While Congressional Republicans appear far from united on how to proceed with a plan to fully repeal and replace the Affordable Care Act, President Donald Trump wasted no time putting in place an executive order that could significantly impact existing law, potentially unraveling the entire ACA private insurance marketplace.
Trump's executive order directed federal agencies to “waive, defer, grant exemptions from, or delay the implementation of any provision or requirement” of the ACA that would “impose a fiscal burden” on states, health care providers or individuals.

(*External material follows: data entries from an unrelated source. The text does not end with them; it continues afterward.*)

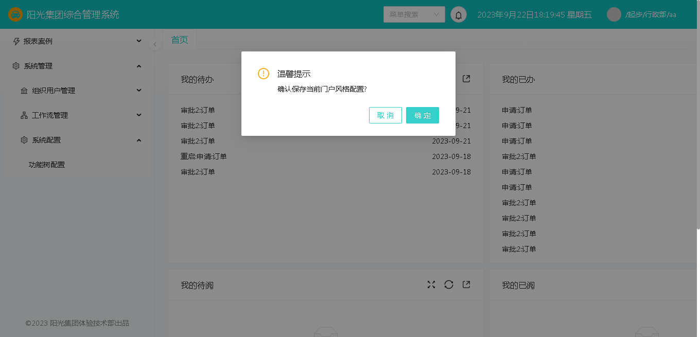The width and height of the screenshot is (700, 337).
Task: Expand 工作流管理 submenu
Action: [81, 115]
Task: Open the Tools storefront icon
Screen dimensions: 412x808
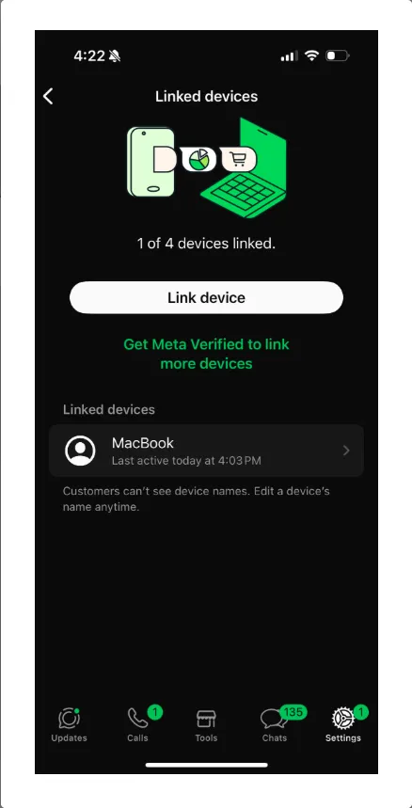Action: [x=206, y=719]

The order is limited in scope, since much of the ACA can only be undone by an act of Congress. However, the directive may very well undo much of the enforcement that underpins the ACA marketplace, including of the individual mandate to purchase insurance and a variety of mandates on employers, including the requirement to provide full-time employees with coverage or pay a fine.
“Interestingly, the executive order did not specifically mention employers, but the broad language would seem to sweep them in as a group that is similarly burdened by the ACA,” Joy Napier-Joyce, leader of the employee benefits group at law firm Jackson Lewis in Baltimore, tells the Society for Human Resource Management.
Furthermore, the employer mandate is nearly impossible to enforce without robust enforcement of employer reporting. The IRS has broad discretion in enforcing reporting deadlines, and a new commissioner of the agency could largely kill the mandate by waiving reporting deadlines.
Nevertheless, adds Scott Behrens, a benefit attorney speaking with SHRM, “Prudent employers will want to continue to comply with the ACA, including the play-or-pay mandate and reporting requirements … until formal guidance relieves them of those compliance obligations.”
Health policy commentators say that Trump's action was relatively predictable. In contrast to the president's repeated flaunting of long-established expectations of political behavior, he so far appears to be playing within the rules that govern health policy.
Tim Jost, a law professor at Washington and Lee University who studies health policy, suggests in an interview with Vox that he is relieved by Trump's action.
“I was worried [Trump] would do something unpredictable, but this is what I expected,” he says. “I think he's been advised that he can't repeal the Affordable Care Act through executive action, and now we see where this goes.”